Reference for others:

> Bruce Perens wrote:
> > We've been having a discussion about micro-project sponsorship on some
> > Debian-related mailing lists. Mark took a look at your system and seems
> > to be looking for something less formal. I use Paypal for this, but
> > Paypal has its problems. Perhaps you and Mark can discuss this more
> > thoroughly.

Ok, I'll try and be agnostic about my personal prejudices. As I see
it there are at least 3 requirements to satisfy.

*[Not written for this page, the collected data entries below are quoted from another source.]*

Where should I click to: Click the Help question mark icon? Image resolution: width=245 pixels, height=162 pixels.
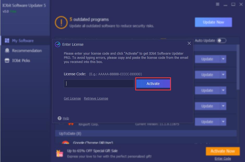59,118
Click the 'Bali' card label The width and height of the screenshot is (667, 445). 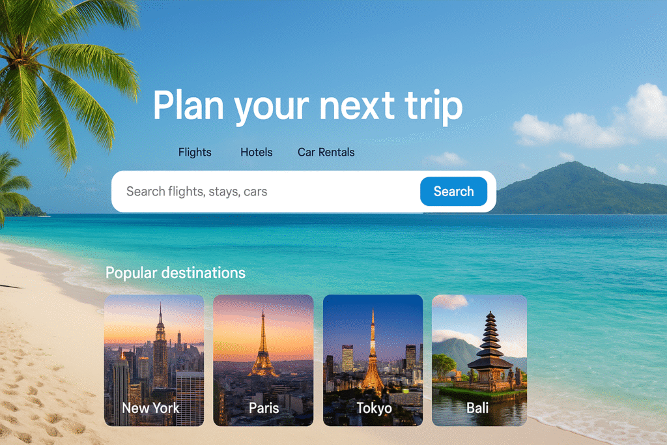click(477, 408)
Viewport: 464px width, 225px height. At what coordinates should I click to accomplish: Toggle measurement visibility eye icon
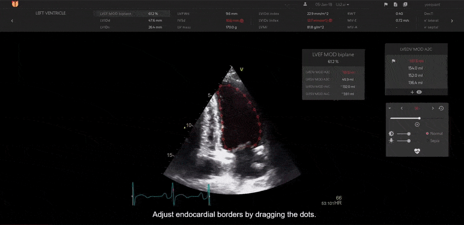coord(419,92)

a) someone, or organization, who has a need and is prepared to donate
something (and not necessarily cash) to at least assist progression
of an open source project in a direction they deem worthy

The typical response of "show me the code or shutup" crucifies up to
99% of potential input by an ever widening usage of open source software
by non-developers. It used to work last century but this is the age
of users expecting the likes of Longhorn to be dropped in their laps
soon, so if linux is ever going to gain mass appeal then it needs a
broader base of voluntary input of resources to compete for desktop

b) developers, the virtual shamans and warriors of open source, need
resources, including cash, to help them weave their magic

Hats off to Sourceforge for providing a premiere example of non-cash
support for a significant number of open source projects.

c) is simply folks who are both a) and b) at the same time

Code and idea sharing is the basis of open source and goes on all the
time but it's random and spontaneous with few formal guidelines.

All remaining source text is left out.